Глава 20

We use cookies. Read the Privacy and Cookie Policy

Глава 20

Уже начинало темнеть, когда в

шабоно

явился Пуривариве. Я не видела его со времени своей болезни, с той самой ночи, когда он стоял посреди поляны с руками, с мольбой распахнутыми во тьму. От Милагроса я узнала что шесть дней и ночей подряд старый

шапори

принимал

эпену.

Старик чуть не сломался под бременем духов, которых призвал в свою грудь, но продолжал упорно молить их о моем исцелении от приступа тропической лихорадки.

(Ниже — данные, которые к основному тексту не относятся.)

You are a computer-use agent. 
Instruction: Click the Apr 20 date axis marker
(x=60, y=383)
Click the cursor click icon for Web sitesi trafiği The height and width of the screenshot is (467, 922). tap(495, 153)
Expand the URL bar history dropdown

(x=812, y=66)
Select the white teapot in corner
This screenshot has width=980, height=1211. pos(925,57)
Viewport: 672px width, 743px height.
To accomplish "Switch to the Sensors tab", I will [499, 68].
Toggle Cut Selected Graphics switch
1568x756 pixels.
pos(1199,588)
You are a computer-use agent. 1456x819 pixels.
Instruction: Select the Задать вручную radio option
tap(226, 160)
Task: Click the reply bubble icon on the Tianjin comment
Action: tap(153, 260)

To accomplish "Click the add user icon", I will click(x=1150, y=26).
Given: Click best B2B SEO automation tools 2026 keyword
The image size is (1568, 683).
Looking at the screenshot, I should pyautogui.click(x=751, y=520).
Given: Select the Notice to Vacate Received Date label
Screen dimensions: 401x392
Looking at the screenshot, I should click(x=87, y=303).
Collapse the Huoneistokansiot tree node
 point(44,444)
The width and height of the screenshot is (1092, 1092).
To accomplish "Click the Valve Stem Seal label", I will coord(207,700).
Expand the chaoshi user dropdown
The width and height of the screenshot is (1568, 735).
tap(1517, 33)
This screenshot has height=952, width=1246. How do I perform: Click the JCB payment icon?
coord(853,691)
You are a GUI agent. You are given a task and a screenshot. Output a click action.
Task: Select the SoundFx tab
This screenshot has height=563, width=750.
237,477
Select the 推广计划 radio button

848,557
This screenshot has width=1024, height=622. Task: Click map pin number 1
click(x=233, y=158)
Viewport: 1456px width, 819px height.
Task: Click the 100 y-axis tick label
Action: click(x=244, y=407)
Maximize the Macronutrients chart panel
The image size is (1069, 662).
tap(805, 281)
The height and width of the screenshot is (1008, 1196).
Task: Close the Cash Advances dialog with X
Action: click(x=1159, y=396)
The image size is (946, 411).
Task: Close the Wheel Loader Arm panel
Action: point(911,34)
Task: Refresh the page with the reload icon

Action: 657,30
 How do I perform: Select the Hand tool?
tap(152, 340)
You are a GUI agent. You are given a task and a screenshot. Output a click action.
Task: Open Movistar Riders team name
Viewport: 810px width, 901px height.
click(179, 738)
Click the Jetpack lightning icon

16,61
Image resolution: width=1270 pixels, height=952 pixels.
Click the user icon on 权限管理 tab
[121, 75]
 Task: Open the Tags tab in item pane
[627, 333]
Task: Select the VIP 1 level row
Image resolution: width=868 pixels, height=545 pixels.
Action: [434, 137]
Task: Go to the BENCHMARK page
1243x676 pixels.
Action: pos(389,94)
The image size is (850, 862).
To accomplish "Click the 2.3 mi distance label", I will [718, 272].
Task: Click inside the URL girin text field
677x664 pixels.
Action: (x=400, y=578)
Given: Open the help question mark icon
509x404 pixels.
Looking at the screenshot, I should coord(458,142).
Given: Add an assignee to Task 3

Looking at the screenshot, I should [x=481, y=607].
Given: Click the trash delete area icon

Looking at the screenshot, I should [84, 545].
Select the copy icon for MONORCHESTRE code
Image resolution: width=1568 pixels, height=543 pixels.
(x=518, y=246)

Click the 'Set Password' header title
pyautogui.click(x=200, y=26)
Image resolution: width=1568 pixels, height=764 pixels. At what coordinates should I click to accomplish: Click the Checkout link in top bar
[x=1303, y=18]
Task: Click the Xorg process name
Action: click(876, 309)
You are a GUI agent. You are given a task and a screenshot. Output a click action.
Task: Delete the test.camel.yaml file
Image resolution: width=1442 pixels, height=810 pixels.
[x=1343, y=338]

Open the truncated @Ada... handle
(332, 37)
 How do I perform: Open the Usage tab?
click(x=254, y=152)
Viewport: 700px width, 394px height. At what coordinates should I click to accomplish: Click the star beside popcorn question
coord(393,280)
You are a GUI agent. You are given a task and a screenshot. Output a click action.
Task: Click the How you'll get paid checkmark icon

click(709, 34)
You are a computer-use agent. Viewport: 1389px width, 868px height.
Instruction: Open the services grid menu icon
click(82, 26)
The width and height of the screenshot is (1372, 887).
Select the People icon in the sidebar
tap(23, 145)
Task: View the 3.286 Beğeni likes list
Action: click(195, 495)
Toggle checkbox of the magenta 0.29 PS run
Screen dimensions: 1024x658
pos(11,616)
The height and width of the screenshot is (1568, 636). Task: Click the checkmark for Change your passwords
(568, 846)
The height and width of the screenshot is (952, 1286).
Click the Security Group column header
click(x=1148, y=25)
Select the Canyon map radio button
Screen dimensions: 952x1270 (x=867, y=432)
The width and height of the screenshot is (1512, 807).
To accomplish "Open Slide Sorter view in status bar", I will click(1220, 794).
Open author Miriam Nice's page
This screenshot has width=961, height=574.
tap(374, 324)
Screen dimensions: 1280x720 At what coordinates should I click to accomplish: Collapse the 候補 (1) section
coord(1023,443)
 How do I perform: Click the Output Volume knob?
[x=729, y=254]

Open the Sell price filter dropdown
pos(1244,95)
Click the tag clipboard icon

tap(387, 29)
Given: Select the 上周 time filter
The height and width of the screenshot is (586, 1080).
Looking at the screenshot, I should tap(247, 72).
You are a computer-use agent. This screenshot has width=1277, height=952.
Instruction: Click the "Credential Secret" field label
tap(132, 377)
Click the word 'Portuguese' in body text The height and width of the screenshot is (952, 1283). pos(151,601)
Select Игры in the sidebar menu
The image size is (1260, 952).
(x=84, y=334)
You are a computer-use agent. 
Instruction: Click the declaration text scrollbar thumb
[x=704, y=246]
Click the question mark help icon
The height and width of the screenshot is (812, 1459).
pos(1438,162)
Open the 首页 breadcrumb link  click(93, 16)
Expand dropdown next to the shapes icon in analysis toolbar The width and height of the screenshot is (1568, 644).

Ритими особо отметила, что главная трудность с моим исцелением заключалась в том, что хекуры не любят, когда их призывают в сезон дождей. — Тебя спасла только хекура колибри, — объясняла она. — Дух колибри, хоть и маленький, но могущественный. Искусный шапори призывает его как крайнее средство.

Я без всякого энтузиазма выслушала заверения обнимавшей меня за шею Ритими насчет того, что случись мне умереть, моя душа не отправилась бы скитаться по лесу, а мирно вознеслась бы в Дом Грома, ибо тело мое было бы сожжено, а истолченные в порошок кости съела бы она и вся ее родня.

Я вышла на поляну к Пуривариве и, присев рядом с ним, сказала: — Я уже выздоровела.

Он поднял на меня мутные, почти сонные глаза и погладил по голове. Его темная маленькая ладонь двигалась проворно и легко, хотя казалась тяжелой и неповоротливой. Едва заметная тень нежности смягчила его черты, но он не произнес ни слова. Интересно, подумала я, знает ли он, что во время болезни я почувствовала, как клюв колибри рассекает мне грудь. Об этом я не рассказывала никому.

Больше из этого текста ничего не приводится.